I do not think it is acceptable to tell patients after surgery, “Oh, I didn’t think you would be interested in paying more for a premium lens.” I educate every patient before surgery about their options, so they can decide for themselves whether they value spectacle independence. I believe this strategy is best for my patients, and it is also an important part of keeping our practices financially healthy over the long term.

Premium IOLs through a reimbursement lens

In 2020, ophthalmology absorbed a 15% cut in reimbursement for cataract surgery. Nationally, overhead in an ophthalmic practice is in the range of 50% to 55%, and in high-cost-of-living areas such as New York, San Francisco, or Hawaii, it can be as high as 70%. The 15% cut comes out of the 30% to 50% of revenue that is left after overhead. That means the current Medicare cuts could represent as much as a 50% reduction in cataract surgery income for surgeons.

Ophthalmology has faced other cuts as well. Several diagnostic tests that used to be billed for each eye (eg, extended ophthalmoscopy, OCT) are now considered bilateral. The trend in reimbursement is clearly downward. At the same time, we have an aging population and growing incidence of age-related eye disease, so the demand for ophthalmic services is high. Throwing in the towel or retiring early is not the answer.

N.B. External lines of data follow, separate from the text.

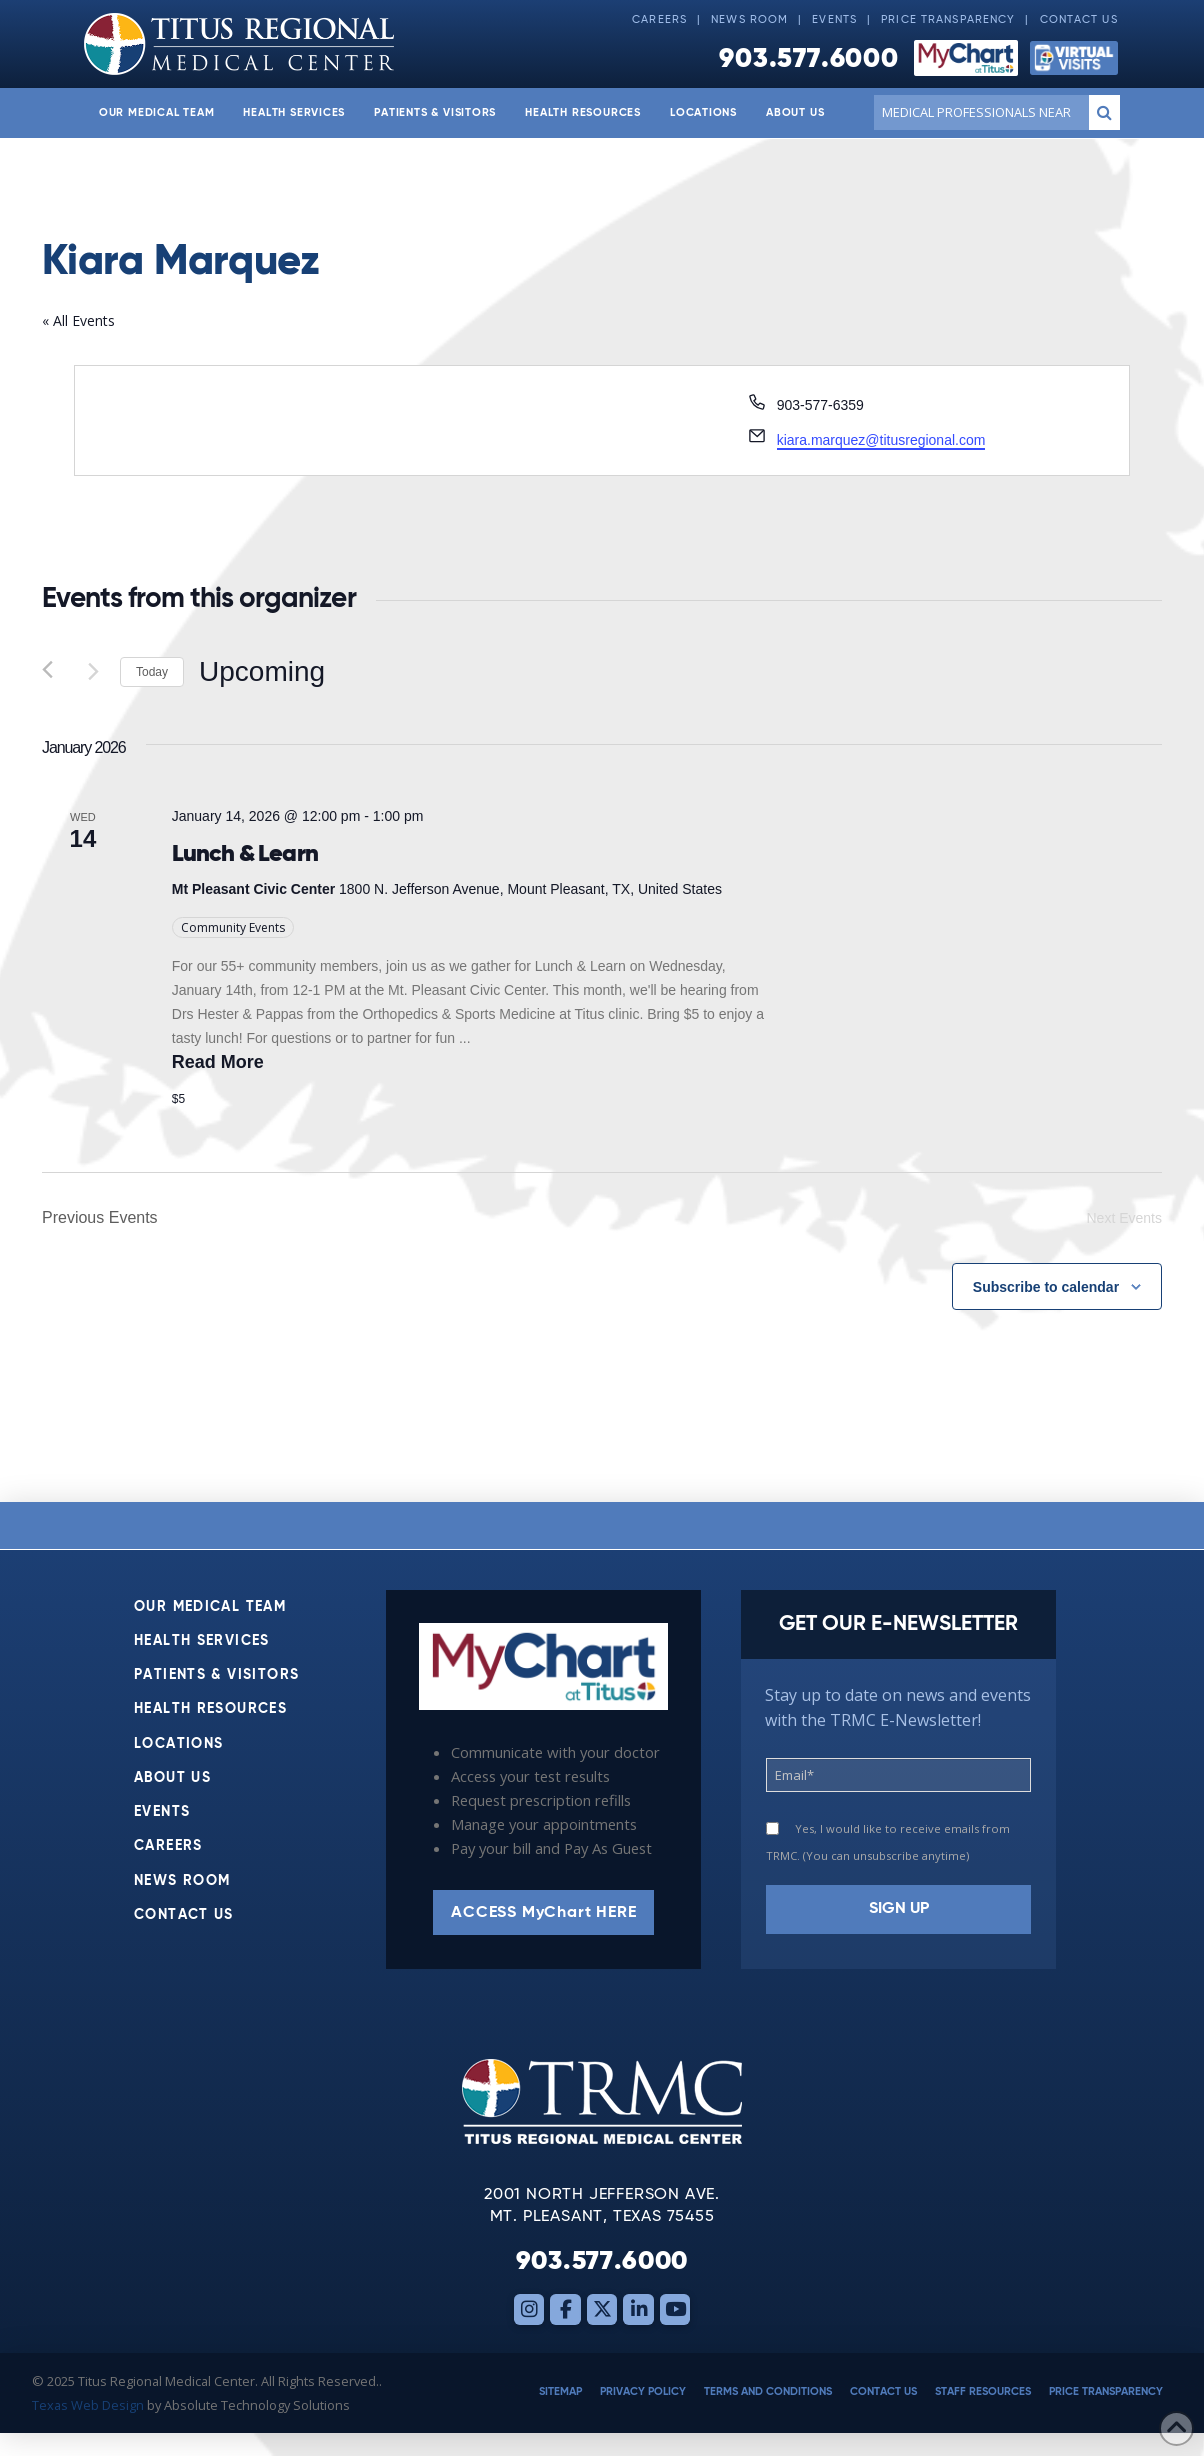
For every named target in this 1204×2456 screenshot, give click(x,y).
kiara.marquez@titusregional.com (881, 440)
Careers (659, 20)
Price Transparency (948, 20)
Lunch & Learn (245, 853)
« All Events (78, 320)
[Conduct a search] (977, 112)
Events (834, 20)
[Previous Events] (54, 672)
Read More (218, 1062)
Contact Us (1079, 20)
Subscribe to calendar (1046, 1287)
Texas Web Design (88, 2405)
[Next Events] (93, 672)
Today (152, 672)
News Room (749, 20)
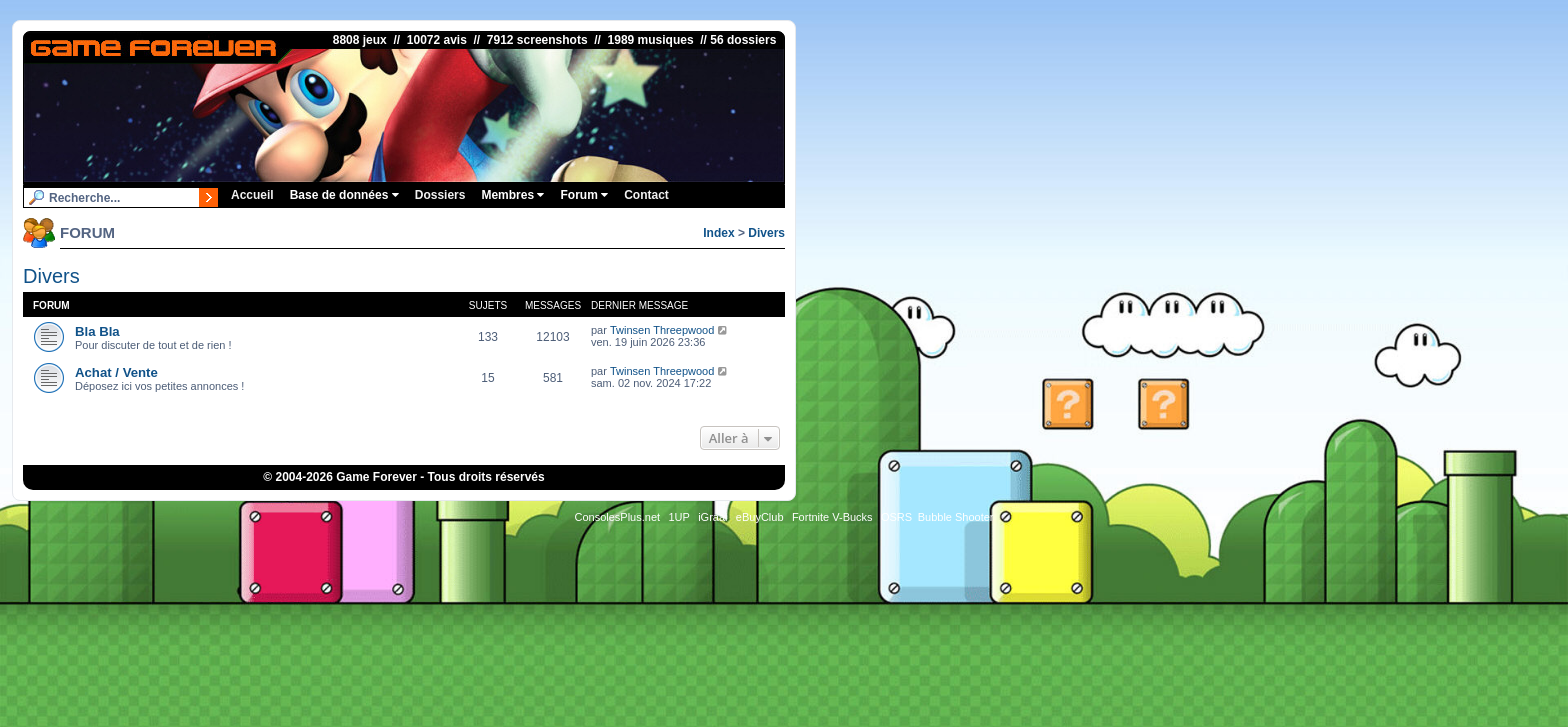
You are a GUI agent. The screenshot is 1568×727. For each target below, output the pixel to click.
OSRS (896, 517)
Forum (584, 195)
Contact (646, 195)
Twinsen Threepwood (662, 330)
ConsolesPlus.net (617, 517)
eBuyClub (760, 517)
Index (718, 233)
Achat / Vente (116, 372)
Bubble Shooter (956, 517)
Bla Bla (97, 331)
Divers (766, 233)
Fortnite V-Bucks (832, 517)
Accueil (252, 195)
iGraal (712, 517)
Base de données (344, 195)
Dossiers (440, 195)
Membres (512, 195)
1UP (678, 517)
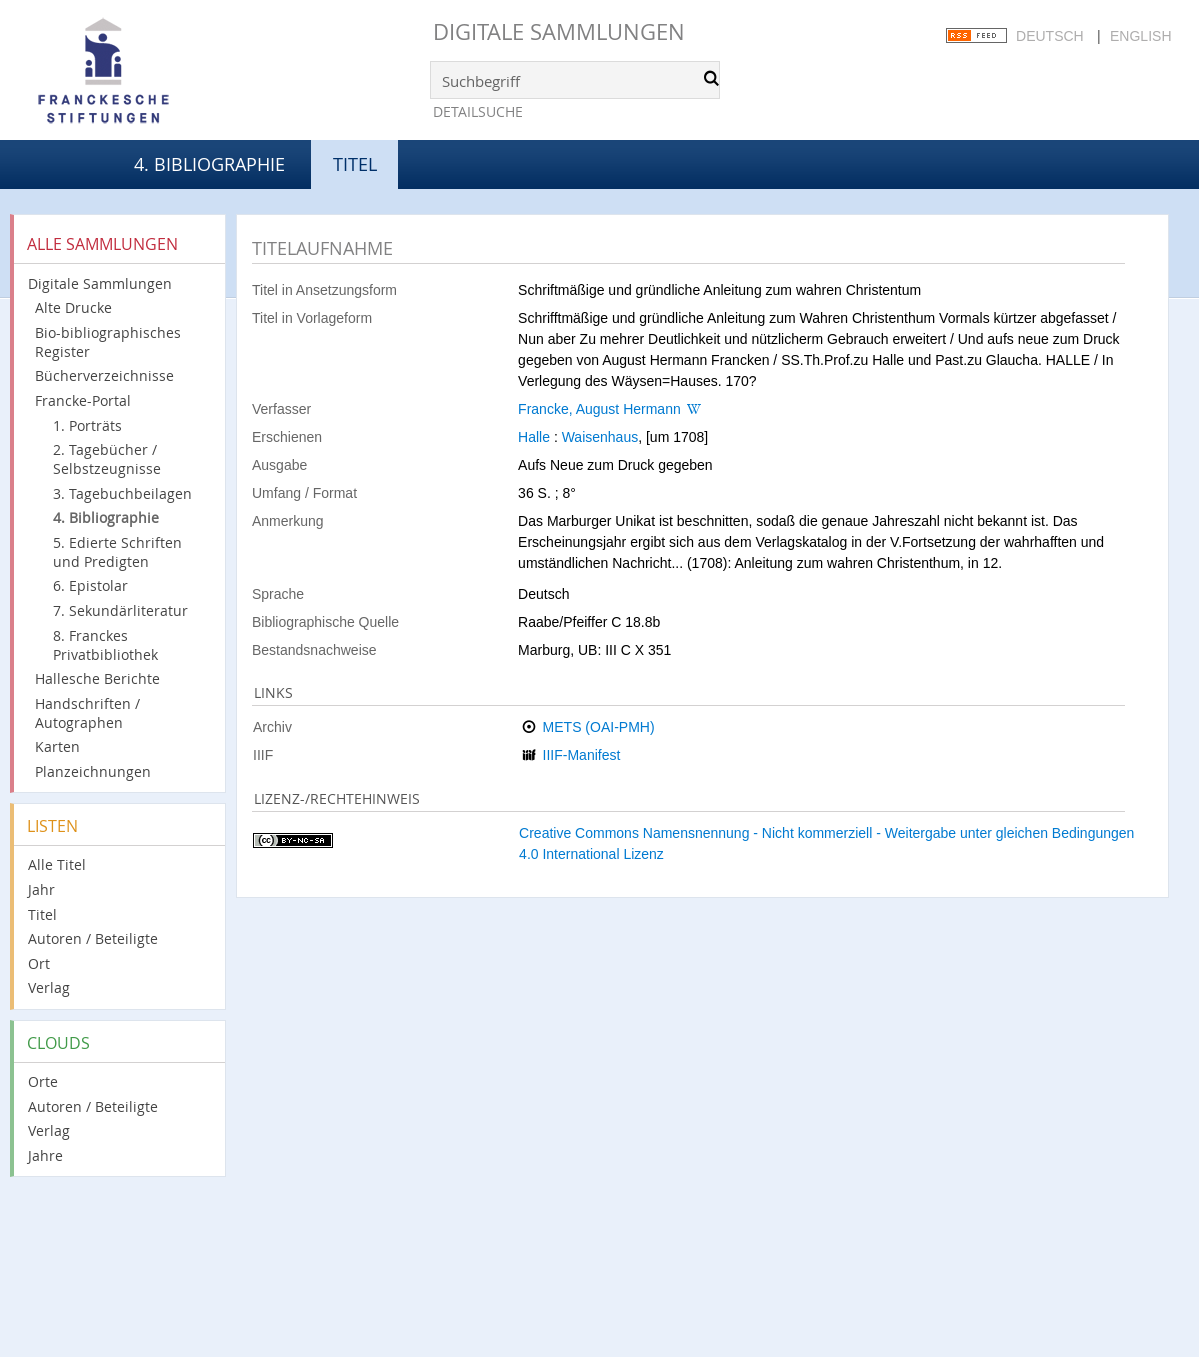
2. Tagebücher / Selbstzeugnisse (107, 459)
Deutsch (1050, 36)
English (1140, 36)
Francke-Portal (83, 400)
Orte (43, 1081)
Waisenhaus (600, 437)
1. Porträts (87, 425)
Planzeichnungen (93, 771)
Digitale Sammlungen (559, 31)
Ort (39, 963)
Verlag (49, 987)
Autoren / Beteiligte (93, 938)
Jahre (45, 1155)
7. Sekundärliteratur (120, 610)
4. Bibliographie (209, 164)
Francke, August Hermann (599, 409)
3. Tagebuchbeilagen (122, 493)
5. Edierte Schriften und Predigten (117, 552)
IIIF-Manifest (582, 755)
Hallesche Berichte (97, 678)
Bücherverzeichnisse (104, 375)
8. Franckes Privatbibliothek (105, 645)
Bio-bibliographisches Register (108, 342)
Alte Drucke (73, 307)
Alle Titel (57, 864)
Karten (57, 746)
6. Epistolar (90, 585)
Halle (534, 437)
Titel (42, 914)
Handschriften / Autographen (87, 713)
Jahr (41, 889)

Rather, I think the solution is to diversify, balancing our traditional cataract surgery offerings with other services, from ocular surface disease management to oculoplastics to refractive cataract surgery. I see my role in the practice as one that encompasses not only being a good surgeon, but also demonstrating leadership in keeping the practice viable and sustainable so that we can continue to serve our community and provide our employees with good jobs.

Let’s do the math. A surgeon who performs 100 cataract surgeries with standard monofocal IOLs will have a maximum collection of $55,000, down from $65,000 in 2019. If all those patients who are candidates are offered premium IOLs, the picture starts to change. If just five patients elect bilateral toric IOLs with femtosecond laser surgery, that would represent an extra $10,000 in revenue for the same 100 eyes, not including any presbyopia correction. If 60 of them choose toric or presbyopia-correcting IOLs, you can quickly see how much revenue increases. Not only are we fulfilling our calling of restoring vision, but our years of education and surgical expertise are more appropriately valued, the overhead per case decreases, and the reduction in Medicare fees is less traumatic for the practice.

Presbyopia correction in my practice

Approximately 50% of my cataract patients elect for a presbyopia-correcting IOL. Most patients are unwilling to sacrifice distance vision for improved near vision; they want excellent distance vision with improved continuous range and a bright, crisp image overall. I usually implant a Tecnis Symfony extended depth of focus IOL (Johnson & Johnson Vision) in the first eye. If the patient is completely satisfied, I will implant the same lens in the second eye. If they want stronger near vision, I will take a personalized vision approach, implanting a mid-add multifocal in the second eye.

With this EDOF lens, 92% of the light is transmitted to the retina, providing good contrast acuity. This makes me comfortable that whatever happens to the patient in the future to decrease contrast — whether it is simply older age or the development of glaucoma, age-related macular degeneration or epiretinal membrane — I have given them a lens that will continue to provide the highest possible retinal image quality.

Of course, to get to a presbyopia-correcting IOL rate of 50% or higher, it is essential to perform good biometry. Surgeons need to have topography, OCT or optical biometry, and some way to evaluate and treat the meibomian glands and ocular surface. With these measures, plus consistent patient education, I think you will find that many patients will choose greater spectacle independence.